Copy the lines below word for word, starting with the line containing "Where should I" and ending with the line containing "(x=436, y=602)", and include both of those lines. Leave the pictures out of your copy.

— start TASK DATA —

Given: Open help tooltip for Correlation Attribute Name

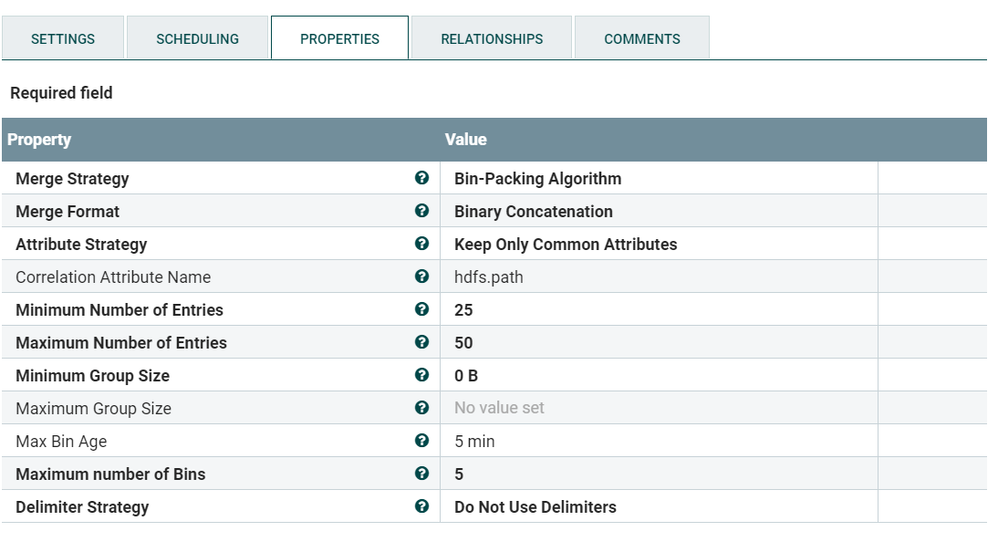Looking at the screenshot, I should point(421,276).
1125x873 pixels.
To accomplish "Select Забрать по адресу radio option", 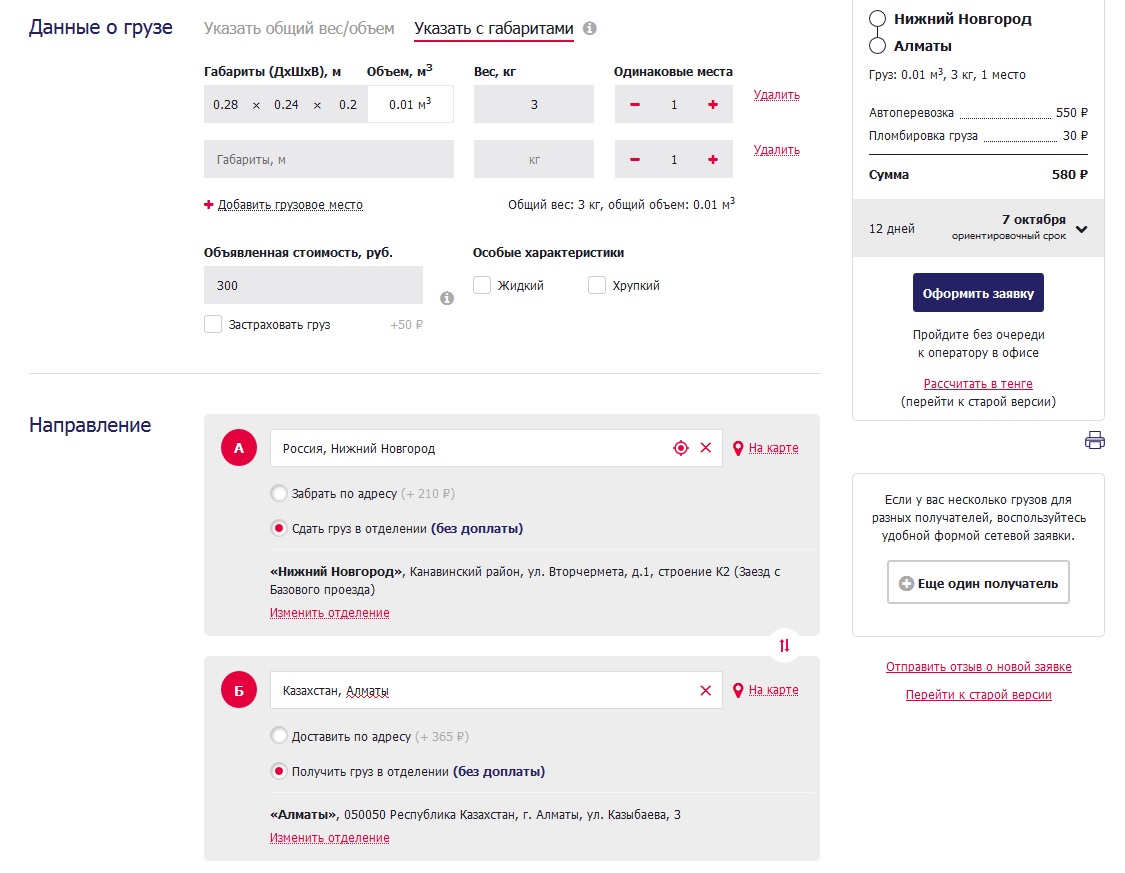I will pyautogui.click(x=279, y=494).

— end TASK DATA —
— start TASK DATA —

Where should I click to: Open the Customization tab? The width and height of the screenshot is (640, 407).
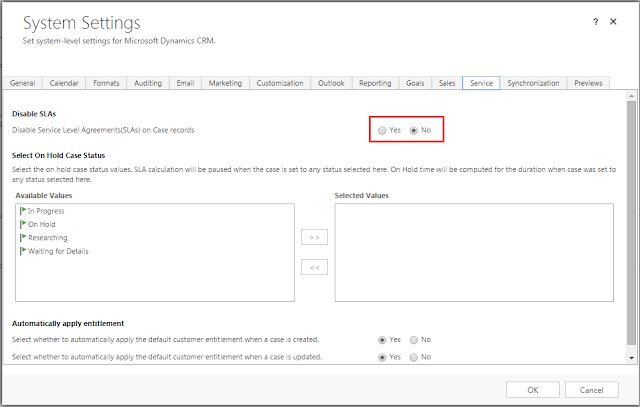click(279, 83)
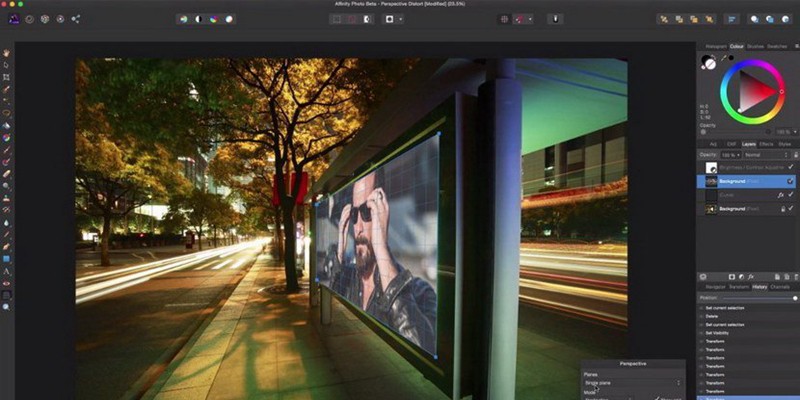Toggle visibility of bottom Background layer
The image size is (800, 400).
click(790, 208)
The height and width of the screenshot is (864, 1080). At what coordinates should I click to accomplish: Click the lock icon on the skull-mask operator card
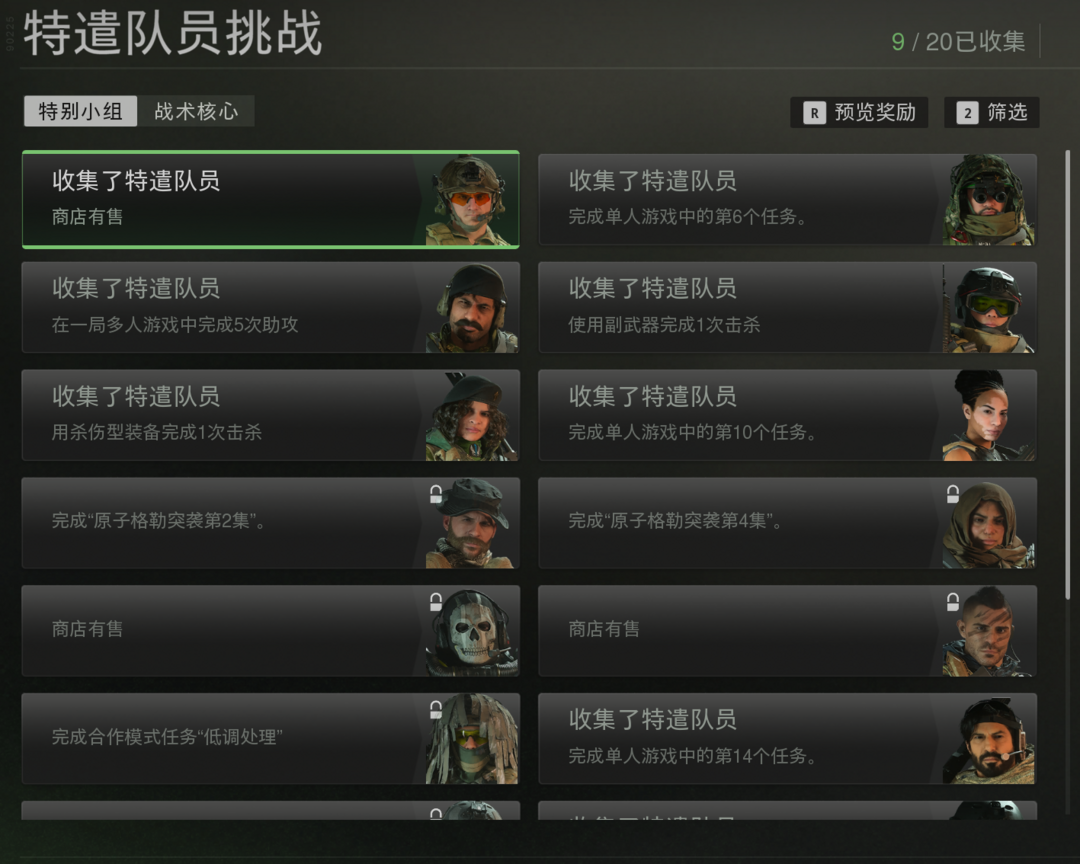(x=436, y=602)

— end TASK DATA —

COMPLETED EXERCISE:
Where should I click to: Open the Customization tab? The width and height of the screenshot is (640, 407).
click(279, 83)
Toggle visibility of bottom Background layer
The image size is (800, 400).
click(790, 208)
The height and width of the screenshot is (864, 1080). At what coordinates should I click to accomplish: Click the lock icon on the skull-mask operator card
(x=436, y=602)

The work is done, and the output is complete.